15. The method of claim 1, further comprising:

determining, at the second device, power information associated with a power supply of the second device; and

transmitting, from the second device to a third device, a third beacon that includes a second power indicator associated with the power information.

16. The method of claim 15, wherein, during transmission of the third beacon, the second device has a master role in the NAN and the third device has a non-master role in the NAN.

17. The method of claim 15, further comprising:

comparing the power information to a threshold; and

in response to determining that the power information satisfies the threshold, generating the third beacon that includes the second power indicator.

18. The method of claim 15, further comprising:

receiving, from the third device after transmitting the third beacon, a fourth beacon that indicates a rank value of the third device; and

based on the rank value of the third device, modifying a role indicator of the second device to correspond to a non-master role.

19. An apparatus comprising:

a receiver configured to receive a first beacon that includes a power indicator from a first device of a neighbor aware network (NAN) at a second device of the NAN; and

a transmitter configured to transmit a second beacon based on the power indicator to one or more devices of the NAN, the one or more devices including the first device, the second beacon indicating a modified rank value associated with a master rank of the second device.

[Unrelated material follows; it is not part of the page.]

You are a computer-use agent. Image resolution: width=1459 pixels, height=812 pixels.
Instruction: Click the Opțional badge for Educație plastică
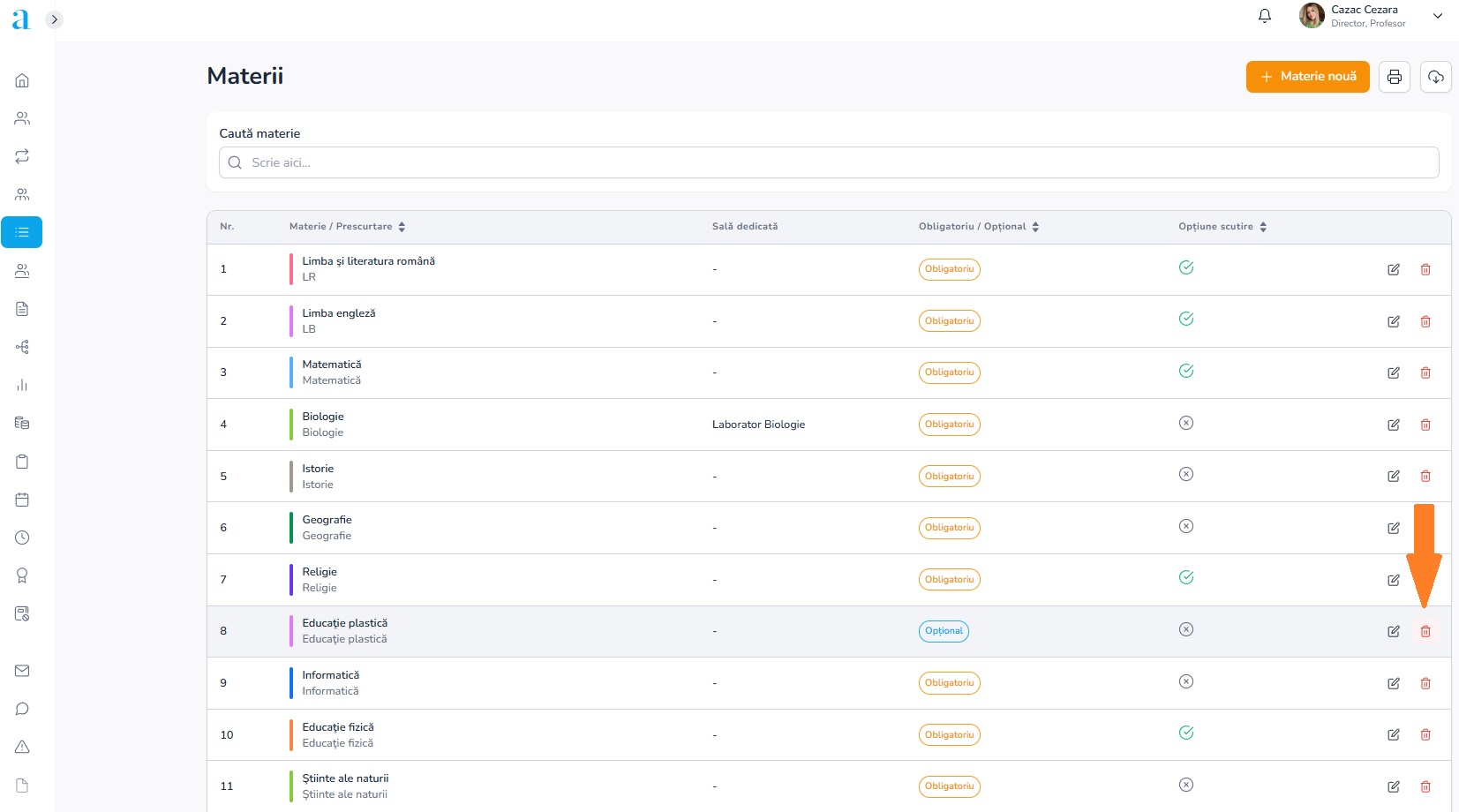(943, 631)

20. The apparatus of claim 19, wherein the power indicator includes a vendor specific information element.

21. The apparatus of claim 19, wherein the first beacon includes a discovery beacon or a synchronization beacon.

22. The apparatus of claim 19, wherein the receiver and the transmitter are integrated into a mobile communication device.

23. The apparatus of claim 19, further comprising a processor configured to determine power information associated with a power supply, wherein the transmitter is configured to transmit a third beacon that includes a second power indicator associated with the power information to at least one device of the NAN.

24. The apparatus of claim 23, wherein the second power indicator is associated with a low power condition and corresponds to a request for another device of the NAN to assume a master role of the NAN.

25. The apparatus of claim 23, wherein the third beacon further includes the power information, and wherein a format of the second power indicator and the power information is based on a vendor specific attribute (VSA).

26. The apparatus of claim 23, further comprising a battery, wherein the processor is further configured to determine the power information associated with the battery, the power information comprising a power level of the battery, a power consumption rate associated with the battery, an estimated duration of power remaining in the battery, or a combination thereof.

27. An apparatus comprising:

means for receiving, from a device of a neighbor aware network (NAN), a first beacon including a power indicator associated with the device; and

means for transmitting, based the power indicator, a second beacon to one or more devices of the NAN, the one or more devices including the device, the second beacon indicating a modified rank value to the device.

28. The apparatus of claim 27, wherein the means for receiving and the means for transmitting are incorporated into a mobile communication device.

29. A non-transitory computer readable medium comprising instructions that, when executed by a processor, cause the processor to:

generate a second beacon at a second device based on a power indicator included in a first beacon received from a first device of a neighbor aware network (NAN), the power indicator associated with the first device, the second beacon indicating a modified rank value associated with a master rank of the second device; and

initiate transmission of the second beacon to one or more devices of the NAN, the one or more devices including the first device.

30. The non-transitory computer readable medium of claim 29, wherein the instructions, when executed by the processor, further cause the processor to modify the rank value of the second device based on the first beacon.